Study Material Options

Studying for the GMAT can get overwhelming. Even before you dive into your prep work, the process of setting up a plan is stressful. Today’s modern world has brought with it a number of benefits for GMAT testers including an unprecedented amount of study materials. However, with all of these options it can be difficult to discern precisely what you need and what will work best for you. Let me walk you through the most common sources for GMAT prep.

GMAC Official Guide and Prep Company Books

Literally hitting the books may be viewed as old school by some, but no one can argue with its track record. Books designed to prepare you to take the GMAT have been around for nearly as long as the GMAT itself and I have yet to meet anyone who is studying for the GMAT that does not at least have one book laying around.

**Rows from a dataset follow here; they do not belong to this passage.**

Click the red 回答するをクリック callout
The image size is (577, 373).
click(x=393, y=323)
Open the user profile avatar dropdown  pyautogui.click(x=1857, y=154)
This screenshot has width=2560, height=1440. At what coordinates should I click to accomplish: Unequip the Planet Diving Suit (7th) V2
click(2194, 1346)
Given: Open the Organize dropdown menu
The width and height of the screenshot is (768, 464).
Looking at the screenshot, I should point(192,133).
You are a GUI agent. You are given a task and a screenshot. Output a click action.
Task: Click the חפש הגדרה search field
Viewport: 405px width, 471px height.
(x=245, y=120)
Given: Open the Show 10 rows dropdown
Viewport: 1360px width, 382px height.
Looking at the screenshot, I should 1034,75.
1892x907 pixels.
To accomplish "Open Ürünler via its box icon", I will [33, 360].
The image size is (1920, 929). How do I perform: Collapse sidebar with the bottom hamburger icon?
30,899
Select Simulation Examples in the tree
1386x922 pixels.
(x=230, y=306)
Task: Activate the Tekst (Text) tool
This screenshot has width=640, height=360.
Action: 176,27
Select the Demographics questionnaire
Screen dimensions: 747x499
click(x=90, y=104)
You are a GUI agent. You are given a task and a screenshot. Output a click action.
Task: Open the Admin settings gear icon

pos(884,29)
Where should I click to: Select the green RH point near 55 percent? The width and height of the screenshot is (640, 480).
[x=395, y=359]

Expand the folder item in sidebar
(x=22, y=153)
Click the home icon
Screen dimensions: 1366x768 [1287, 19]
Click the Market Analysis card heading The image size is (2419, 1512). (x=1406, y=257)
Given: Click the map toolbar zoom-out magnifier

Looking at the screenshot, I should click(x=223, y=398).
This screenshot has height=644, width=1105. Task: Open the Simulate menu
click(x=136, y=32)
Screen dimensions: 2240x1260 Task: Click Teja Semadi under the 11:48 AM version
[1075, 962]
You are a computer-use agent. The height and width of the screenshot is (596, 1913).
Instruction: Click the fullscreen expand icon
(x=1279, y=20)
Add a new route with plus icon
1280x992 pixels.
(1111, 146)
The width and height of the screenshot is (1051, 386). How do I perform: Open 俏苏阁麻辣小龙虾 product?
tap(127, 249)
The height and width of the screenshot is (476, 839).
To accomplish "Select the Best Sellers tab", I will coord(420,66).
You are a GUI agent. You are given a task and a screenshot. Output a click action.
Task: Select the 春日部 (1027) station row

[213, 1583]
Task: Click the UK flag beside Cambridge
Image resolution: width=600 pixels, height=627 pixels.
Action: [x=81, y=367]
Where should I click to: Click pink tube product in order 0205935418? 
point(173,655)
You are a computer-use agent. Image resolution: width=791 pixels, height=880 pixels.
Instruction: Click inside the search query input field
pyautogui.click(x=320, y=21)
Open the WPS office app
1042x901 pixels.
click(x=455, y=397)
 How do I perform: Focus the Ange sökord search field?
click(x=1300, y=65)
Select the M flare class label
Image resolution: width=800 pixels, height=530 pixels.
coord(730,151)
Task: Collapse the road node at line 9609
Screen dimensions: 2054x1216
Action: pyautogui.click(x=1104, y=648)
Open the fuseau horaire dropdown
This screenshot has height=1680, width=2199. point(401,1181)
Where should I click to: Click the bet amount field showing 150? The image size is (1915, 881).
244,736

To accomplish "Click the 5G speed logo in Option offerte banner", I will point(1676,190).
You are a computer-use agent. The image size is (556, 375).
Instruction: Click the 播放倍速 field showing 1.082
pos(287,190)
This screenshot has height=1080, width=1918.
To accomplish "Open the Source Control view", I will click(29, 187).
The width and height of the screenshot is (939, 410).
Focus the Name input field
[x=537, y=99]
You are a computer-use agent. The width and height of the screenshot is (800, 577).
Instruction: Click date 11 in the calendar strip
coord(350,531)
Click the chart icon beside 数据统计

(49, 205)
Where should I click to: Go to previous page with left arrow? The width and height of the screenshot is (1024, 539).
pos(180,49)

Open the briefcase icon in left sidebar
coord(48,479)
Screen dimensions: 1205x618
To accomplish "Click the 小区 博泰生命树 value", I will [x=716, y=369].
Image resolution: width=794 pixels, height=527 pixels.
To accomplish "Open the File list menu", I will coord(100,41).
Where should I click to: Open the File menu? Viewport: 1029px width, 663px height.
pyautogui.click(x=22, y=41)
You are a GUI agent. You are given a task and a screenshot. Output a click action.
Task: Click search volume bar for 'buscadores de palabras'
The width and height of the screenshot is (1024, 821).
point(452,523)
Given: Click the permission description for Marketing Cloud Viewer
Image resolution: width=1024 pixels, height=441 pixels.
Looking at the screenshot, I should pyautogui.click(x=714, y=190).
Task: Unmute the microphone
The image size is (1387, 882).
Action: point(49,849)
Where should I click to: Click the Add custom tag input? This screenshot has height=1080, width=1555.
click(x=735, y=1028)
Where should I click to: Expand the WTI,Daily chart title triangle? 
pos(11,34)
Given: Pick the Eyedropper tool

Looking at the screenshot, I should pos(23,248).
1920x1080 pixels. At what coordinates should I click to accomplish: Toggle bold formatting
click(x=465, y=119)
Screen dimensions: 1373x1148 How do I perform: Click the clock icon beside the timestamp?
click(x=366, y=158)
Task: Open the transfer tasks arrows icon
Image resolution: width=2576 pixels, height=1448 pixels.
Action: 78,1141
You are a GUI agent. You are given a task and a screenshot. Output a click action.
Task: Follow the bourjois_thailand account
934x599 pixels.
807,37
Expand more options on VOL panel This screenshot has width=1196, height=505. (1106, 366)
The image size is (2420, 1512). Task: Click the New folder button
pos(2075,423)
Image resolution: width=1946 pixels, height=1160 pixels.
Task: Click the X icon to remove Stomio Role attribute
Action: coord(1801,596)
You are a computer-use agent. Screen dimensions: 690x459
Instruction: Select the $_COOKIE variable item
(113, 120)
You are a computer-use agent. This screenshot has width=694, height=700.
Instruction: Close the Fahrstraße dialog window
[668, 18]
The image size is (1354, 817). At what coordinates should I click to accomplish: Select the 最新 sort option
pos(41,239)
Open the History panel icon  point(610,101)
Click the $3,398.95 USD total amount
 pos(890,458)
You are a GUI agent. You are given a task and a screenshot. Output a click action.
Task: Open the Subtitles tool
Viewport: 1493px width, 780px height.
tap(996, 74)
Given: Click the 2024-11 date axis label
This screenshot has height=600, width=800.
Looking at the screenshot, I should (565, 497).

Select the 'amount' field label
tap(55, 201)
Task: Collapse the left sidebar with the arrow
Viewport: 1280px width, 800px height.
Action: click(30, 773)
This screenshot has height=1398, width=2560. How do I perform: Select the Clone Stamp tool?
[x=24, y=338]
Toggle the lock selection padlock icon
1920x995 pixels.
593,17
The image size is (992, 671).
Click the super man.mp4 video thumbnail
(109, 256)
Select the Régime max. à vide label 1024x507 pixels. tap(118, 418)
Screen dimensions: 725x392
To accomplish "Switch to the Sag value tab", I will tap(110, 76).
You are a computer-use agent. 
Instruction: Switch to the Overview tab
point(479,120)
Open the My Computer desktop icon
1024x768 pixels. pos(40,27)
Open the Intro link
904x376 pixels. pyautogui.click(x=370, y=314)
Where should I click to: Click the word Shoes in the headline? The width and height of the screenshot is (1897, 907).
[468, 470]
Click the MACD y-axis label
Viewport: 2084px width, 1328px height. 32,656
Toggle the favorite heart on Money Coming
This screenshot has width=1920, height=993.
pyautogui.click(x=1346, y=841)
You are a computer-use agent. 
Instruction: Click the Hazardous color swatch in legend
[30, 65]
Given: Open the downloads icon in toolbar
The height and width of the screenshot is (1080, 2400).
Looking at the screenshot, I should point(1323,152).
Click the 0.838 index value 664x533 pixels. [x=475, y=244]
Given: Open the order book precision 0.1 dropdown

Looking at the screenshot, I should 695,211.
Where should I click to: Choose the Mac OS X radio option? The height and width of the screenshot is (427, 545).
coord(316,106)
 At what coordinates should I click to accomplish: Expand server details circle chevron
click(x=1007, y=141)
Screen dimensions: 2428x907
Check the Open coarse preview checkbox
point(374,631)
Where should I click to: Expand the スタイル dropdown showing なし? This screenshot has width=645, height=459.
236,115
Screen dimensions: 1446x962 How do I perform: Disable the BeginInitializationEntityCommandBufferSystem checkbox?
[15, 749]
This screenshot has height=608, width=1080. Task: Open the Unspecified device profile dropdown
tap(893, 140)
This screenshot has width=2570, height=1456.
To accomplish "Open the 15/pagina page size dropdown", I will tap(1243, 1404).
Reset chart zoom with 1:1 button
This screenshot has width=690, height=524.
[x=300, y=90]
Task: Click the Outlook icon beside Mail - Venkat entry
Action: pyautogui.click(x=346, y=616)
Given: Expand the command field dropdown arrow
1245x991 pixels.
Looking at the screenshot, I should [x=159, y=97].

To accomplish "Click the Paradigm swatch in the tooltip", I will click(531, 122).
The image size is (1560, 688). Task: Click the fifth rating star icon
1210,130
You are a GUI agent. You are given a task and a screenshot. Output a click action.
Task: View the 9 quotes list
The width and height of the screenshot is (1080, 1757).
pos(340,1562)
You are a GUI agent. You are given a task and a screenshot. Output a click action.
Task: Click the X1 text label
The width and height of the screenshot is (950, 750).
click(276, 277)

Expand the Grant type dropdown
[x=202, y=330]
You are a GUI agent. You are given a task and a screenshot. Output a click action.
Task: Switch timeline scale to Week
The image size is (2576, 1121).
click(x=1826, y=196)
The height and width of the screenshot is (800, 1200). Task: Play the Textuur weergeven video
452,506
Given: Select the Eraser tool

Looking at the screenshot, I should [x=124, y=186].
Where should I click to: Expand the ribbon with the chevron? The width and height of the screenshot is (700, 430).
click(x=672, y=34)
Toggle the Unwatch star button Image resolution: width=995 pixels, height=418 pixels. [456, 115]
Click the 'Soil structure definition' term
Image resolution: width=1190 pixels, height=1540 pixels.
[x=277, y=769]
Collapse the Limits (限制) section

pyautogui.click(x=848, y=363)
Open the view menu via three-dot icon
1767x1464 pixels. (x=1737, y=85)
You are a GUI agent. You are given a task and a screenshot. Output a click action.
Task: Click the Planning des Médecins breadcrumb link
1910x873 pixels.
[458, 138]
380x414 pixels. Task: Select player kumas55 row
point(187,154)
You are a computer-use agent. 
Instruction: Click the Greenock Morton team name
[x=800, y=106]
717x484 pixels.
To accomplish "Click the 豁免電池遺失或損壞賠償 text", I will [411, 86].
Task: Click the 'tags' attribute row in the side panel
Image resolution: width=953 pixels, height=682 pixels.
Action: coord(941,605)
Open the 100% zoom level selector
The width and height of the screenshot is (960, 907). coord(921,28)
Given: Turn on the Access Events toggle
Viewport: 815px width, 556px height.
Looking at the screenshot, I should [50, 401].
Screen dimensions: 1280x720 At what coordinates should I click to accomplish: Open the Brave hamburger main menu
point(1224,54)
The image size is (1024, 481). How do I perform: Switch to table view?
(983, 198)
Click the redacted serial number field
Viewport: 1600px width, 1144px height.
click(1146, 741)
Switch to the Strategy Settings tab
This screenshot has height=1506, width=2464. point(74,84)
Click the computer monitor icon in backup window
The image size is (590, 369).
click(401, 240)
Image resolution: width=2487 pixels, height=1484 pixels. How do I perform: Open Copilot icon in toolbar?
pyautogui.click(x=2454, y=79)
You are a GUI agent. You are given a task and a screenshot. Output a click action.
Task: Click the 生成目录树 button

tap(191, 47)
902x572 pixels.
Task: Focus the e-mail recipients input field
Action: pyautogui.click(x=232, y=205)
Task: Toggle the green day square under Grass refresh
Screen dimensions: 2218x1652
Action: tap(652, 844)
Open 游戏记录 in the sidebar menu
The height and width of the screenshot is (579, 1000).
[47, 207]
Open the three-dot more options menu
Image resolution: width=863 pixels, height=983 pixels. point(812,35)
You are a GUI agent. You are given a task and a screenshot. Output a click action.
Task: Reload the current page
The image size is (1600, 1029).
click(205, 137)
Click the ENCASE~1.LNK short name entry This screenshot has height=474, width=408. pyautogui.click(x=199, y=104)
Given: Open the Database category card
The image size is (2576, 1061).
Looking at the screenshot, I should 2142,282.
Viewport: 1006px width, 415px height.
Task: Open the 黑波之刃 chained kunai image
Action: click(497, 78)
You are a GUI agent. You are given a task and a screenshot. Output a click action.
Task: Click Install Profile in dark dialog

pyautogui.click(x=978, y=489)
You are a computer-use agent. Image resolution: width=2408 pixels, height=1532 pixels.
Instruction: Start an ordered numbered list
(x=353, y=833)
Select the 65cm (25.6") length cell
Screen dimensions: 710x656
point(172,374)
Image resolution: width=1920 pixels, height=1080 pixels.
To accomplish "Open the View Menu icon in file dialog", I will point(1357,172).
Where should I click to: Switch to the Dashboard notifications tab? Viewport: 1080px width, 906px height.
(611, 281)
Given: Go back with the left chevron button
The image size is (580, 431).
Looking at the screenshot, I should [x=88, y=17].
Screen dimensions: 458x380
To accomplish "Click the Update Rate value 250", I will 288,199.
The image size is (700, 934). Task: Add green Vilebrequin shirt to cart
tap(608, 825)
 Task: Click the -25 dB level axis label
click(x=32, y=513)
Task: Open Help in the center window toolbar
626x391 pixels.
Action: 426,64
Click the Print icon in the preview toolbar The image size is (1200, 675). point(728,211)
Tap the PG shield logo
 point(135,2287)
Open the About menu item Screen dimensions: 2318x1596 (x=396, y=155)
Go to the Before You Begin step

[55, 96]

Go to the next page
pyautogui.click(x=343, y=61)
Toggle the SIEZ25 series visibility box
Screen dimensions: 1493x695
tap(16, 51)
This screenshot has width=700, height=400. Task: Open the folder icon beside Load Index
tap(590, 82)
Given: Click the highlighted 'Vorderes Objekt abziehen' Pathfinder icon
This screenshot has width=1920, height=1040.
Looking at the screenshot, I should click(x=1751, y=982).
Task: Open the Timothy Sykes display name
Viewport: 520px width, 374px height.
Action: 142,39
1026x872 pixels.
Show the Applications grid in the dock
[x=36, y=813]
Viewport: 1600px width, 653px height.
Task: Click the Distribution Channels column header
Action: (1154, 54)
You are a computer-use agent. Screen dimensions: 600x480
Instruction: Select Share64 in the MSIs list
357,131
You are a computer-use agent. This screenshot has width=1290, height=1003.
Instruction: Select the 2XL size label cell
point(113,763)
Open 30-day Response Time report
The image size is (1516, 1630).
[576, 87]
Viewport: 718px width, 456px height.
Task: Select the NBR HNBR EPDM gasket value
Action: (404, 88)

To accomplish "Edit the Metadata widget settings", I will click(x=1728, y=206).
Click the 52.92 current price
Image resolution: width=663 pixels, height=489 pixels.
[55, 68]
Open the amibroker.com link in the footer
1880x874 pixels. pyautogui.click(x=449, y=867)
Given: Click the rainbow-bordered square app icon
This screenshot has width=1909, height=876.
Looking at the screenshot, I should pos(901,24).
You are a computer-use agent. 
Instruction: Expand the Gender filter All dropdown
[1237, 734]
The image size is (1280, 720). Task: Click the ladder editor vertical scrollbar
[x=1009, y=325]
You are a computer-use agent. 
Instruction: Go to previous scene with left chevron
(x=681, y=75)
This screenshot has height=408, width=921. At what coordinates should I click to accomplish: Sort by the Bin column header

There are two major groups of books that you can use for the GMAT. The first is written and published by GMAC. If that name sounds familiar (and it should) it is because they are the company behind the creation of the GMAT. This is the officially licensed guide to GMAT prep, and while it can be dry in places it is still a good read. The second category of prep books are written by any one of the myriad of GMAT prep companies out there. Many of these groups have been at this for a long time and they have fantastic strategies and tips.

Online prep sites

Welcome to the digital age! There are a number of internet-based companies who provide GMAT prep materials. In fact, we are one of them! WYZprep, and companies like us, provide online articles, tutorials, videos, and practice questions. As an added bonus, typically access to these materials is absolutely free! Additionally, credible online prep sites will interact with you and answer questions (we do). These sites are a solid option for anyone preparing for the GMAT and regardless of what other sources of information you choose, it is wise to keep your favorites bookmarked as they provide high quality, free information.

Online Forums

There is a nasty rumor going around that if you study online you miss out on the moral support of having peers and classmates. Forums are proof that this is not the case. GMAT forums provide a place for individuals to discuss their prep work and other GMAT related topics. As a general rule, the vast majority of these forums are very supportive and provide a positive atmosphere. As a quick word of caution, while many forum members are very knowledgeable, most of the individuals found on forums will be others in the same position as you and it is possible to get bad, albeit well intentioned, advice.

On-Demand Lessons

This option tends to fly under a lot of people’s radar and many individuals who are just starting out do not know that on-demand programs exist. If you are the type of person who studies best in a structured classroom setting, but do not have the leeway in your schedule to make fixed class times, these are a fantastic option. Lectures are prerecorded, so you cannot as questions live, but quite often you can email them in and instructors will get back to you as soon as they can.

Live Classes

For some, nothing can beat taking a prep class live and in person. Make no mistake, there are concessions that you have to make if you choose this option. Class times are not flexible and you will have to bend your schedule around them. Additionally, some programs can be fairly expensive. Still, the allure of a structured, quiet setting with a knowledgeable instructor who can answer your questions immediately is appealing.

Building your study plan can be difficult. The good news is that there is lots of quality information out there from a variety of sources, presented in a wide range of formats. Ultimately, it is up to you to decide what makes sense for your learning style and life situation. Still, you will likely end up using more than one type of study material, and that is works too.